Stored records:

^^^^

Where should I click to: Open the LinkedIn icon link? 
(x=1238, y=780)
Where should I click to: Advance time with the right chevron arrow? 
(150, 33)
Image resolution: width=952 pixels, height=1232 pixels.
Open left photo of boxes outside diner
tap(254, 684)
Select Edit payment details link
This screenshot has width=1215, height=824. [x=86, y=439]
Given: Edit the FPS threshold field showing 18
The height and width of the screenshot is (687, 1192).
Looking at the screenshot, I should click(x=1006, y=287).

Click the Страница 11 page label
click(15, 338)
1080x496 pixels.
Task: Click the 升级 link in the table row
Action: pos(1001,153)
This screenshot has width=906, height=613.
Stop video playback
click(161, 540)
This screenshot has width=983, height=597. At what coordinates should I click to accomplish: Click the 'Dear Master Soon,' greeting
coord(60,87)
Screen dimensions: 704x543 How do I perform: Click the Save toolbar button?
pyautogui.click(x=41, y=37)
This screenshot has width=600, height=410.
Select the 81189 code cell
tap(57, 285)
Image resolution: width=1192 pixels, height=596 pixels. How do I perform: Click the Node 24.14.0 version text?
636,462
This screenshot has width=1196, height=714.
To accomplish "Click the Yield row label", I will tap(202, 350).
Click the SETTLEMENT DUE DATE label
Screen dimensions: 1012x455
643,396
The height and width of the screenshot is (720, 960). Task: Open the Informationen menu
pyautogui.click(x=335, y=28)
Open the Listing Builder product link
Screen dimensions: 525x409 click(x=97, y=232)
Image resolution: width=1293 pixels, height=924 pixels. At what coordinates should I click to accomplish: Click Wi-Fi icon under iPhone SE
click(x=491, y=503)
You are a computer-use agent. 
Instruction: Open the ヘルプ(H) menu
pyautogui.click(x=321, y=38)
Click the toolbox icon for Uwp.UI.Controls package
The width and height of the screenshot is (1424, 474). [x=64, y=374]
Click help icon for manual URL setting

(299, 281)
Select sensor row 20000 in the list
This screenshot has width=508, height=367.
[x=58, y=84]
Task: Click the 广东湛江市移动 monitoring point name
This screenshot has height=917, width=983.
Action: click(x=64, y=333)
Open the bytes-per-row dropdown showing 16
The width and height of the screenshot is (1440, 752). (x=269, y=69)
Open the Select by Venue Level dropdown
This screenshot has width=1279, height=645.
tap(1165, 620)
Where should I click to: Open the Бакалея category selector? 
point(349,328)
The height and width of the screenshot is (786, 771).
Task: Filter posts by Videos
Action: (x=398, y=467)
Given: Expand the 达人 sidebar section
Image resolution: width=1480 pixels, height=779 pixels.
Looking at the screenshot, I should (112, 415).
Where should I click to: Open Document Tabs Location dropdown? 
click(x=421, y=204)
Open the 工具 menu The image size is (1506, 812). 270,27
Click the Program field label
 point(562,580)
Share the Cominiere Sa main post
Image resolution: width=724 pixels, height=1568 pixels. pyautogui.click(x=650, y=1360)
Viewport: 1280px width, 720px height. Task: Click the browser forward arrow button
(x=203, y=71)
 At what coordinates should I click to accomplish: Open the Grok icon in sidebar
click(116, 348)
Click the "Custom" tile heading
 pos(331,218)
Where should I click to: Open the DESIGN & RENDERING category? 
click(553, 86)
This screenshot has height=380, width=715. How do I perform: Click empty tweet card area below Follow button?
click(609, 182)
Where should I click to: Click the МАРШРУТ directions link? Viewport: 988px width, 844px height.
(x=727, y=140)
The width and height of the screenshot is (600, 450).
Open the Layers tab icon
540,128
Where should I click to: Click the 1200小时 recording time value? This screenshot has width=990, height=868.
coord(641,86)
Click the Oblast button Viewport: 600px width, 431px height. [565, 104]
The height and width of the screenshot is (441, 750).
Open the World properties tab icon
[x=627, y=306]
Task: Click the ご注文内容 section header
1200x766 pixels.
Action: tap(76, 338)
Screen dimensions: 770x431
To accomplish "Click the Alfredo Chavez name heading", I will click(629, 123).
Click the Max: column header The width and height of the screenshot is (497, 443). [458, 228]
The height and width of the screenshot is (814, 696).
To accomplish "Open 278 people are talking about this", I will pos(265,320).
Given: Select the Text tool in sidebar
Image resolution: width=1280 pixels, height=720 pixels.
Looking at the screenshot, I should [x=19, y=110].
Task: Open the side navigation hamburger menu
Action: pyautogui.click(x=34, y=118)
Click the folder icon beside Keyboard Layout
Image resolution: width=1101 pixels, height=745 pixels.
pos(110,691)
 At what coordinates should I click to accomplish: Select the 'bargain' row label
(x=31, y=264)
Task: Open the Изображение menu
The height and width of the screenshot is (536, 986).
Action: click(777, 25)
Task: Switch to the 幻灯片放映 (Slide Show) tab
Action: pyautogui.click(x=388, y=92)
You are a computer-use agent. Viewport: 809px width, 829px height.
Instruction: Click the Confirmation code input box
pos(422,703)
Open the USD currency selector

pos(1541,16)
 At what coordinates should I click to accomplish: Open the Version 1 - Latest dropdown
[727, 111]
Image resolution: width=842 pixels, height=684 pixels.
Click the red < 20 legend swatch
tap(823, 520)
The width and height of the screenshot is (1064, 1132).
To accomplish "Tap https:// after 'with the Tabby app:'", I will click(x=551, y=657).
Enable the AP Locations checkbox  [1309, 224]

^^^^

▶ DIRECTIONS: Filtering the entries above by the word "name", copy each line that matches.

▶ EXERCISE SOLUTION:
Task: Click the 广东湛江市移动 monitoring point name
To accomplish "Click the Alfredo Chavez name heading", I will click(629, 123).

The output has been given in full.